According to event coordinators, the gray brick-and-mortar wall is a physical representation of oppression and hatred. Sunday, students wrote racial slurs and symbols that represent hatred in paint on the wall. The wall is to be torn down on Thursday as a symbol of seeking social change and eradicating hatred. Tearing down the ten-foot high wall represents tearing down the walls that separate humans, according to organizers.
The Diversity Week schedule shows that the wall, which stands between the UC and Paul Meek Library, will remain intact until Thursday to remind students about the atrocities and acts of inhumanity that create barriers in the world.
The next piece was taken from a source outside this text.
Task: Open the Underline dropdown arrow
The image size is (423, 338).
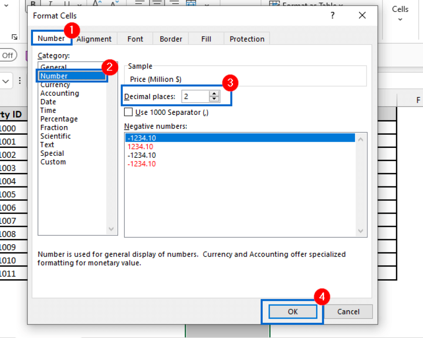Action: pos(79,4)
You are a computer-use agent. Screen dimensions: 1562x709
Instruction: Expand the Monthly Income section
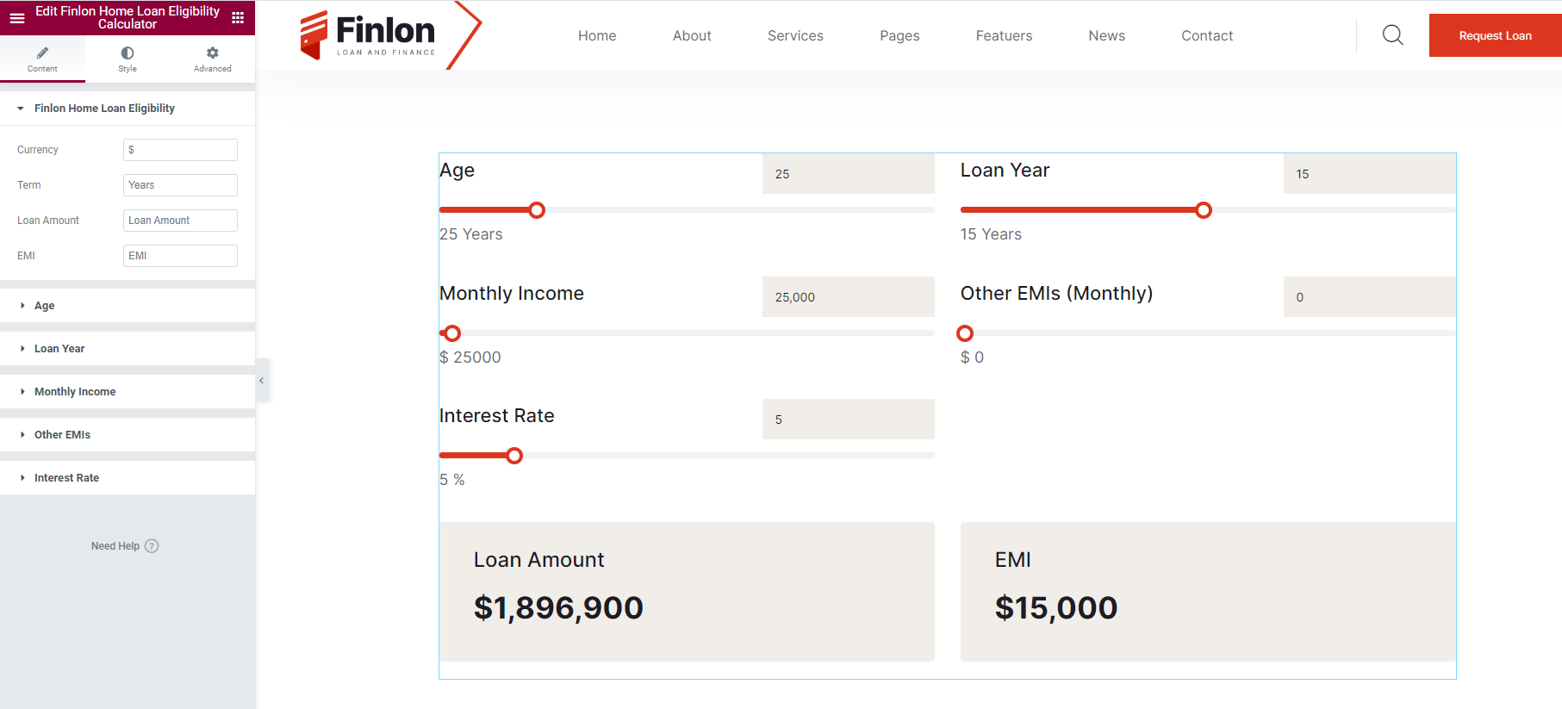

On Monday many students were shocked by the slurs on the wall, but most did not take offense. Some students reacted negatively to the project, however. Several students questioned the motives of the project and stood by the wall to tell other students about their distaste for the wall.
Anthony Broussard, senior university studies major, said he was too distraught to attend class. “This is a disgrace to the university. They asked us to make hate from within with a two thousand dollar wall,” Broussard said as he paced the length of the wall. “Why generate a wall of hate when you could make a wall of peace and keep it up and not have to tear it down? I thought we were over all this (hatred).” Broussard accused Multicultural Affairs director Luther Mercer, Sigma Phi Epsilon and SGA of “sponsoring hate.”
Robert Kelley, sophomore geology major from Rutherford, also took offense to the wall and saw the painted slanders as a disgrace to minorities. “It sucks. They’re just rubbing it in our face,” Kelley said. “It’s a disgrace to have on our campus. No matter what the intentions are, it builds up a barrier more than what exists.”
Haley Simmons, treasurer for the Black Student Association, said the BSA endorsed the wall. In the BSA’s executive council meeting, there was dispute over which words should be put on the wall, but the final decision of BSA was to leave those disputed slurs on the wall. “Not to put them up would be denying the problem,” Simmons said. He also said BSA members and leadership helped paint words on the wall on Sunday evening. Simmons said, “I believe it might raise awareness with Diversity Week on campus.”
Several African-American students who took offense to the project stood around the wall for more than a half hour trying to understand why university officials would permit the Writing on the Wall project. One anonymous student loosened a brick, smashed it on the concrete and walked away.
The Writing on the Wall Project began in 2001 at the University of Utah with the university’s Human Issues Education Committee.
UTM collegiate chapter of the NAACP president David Stokes works Sunday on the Writing on the Wall project.